GK : Dans cette deuxième partie de l’œuvre, vous utilisez la voix dans ses manifestations les plus essentielles : comme un corps dans Voices avec des consonnes sourdes dans Unvoiced avec des voyelles dans Vocali (qui repose sur des sons multiphoniques obtenus par des harmonicas) avec l’usage d’un double électronique dans Bodiless reposant sur des chansons proprement dites dans A valediction for her sister (a love song) et Andemironnai (a song of migration), un chant ancestral. Racontez-nous les raisons de vos choix pour cette partie de l’œuvre, la voix sans chant ?
FV : Je dirais que c’est plutôt la voix sans chanson. L’intention est de récupérer cet aspect primordial du chant comme corps qui vibre, comme le corps instrumental le plus ancestral.
GK : Pourquoi la présence d'une vraie chanson dans la partie de voix sans chanson, A valediction for her sister (a love song) ?

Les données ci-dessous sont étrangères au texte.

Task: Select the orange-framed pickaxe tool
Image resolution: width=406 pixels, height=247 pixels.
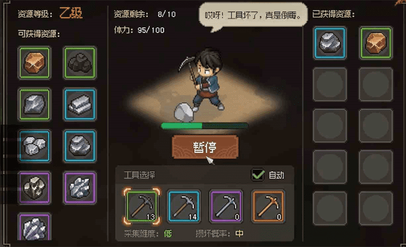Action: click(x=268, y=206)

FV : En fait, Songs and Voices propose une sorte de voyage. On commence avec le chant sans la voix. Ensuite la voix arrive, mais c’est d’abord en tant que corps vibrant. Puis dans Voiceless, il n’y a que les consonnes (ce qu’on appelle techniquement la partie « unvoiced » du son). Ensuite, il y a les voyelles. Finalement il y a du texte, mais non pas comme objet extérieur qui s’impose mais comme résultat de ce voyage. Et de plus c’est un texte sans auteur, sans « je » poétique, un texte qui appartient et surgit des trois événements de la chanson populaire ancienne : la vie, la mort et l’amour.
GK : Qu’est-ce qui, selon vous, attire tant Ulysse et lui donne envie de s’approcher des sirènes ?
FV : À mon avis, Ulysse n’est pas consciemment attiré par les sirènes. Ce n’est pas du tout un choix actif. Le passage des sirènes est un passage inévitable. Dans la Grèce antique, cette frontière mythique incarnait la frontière entre le monde connu et l’inconnu (et donc, en tant qu’inconnu, habité par des monstres), mais aussi le passage entre l’adolescence et l’âge adulte, et finalement le passage entre la vie et la mort. Cette œuvre a fini par incarner précisément ce passage et la signification kafkaïenne du pouvoir de l’absence, parce qu’elle est devenue pour moi un mémorial, celui de ma jeune sœur morte tragiquement il y a trois ans.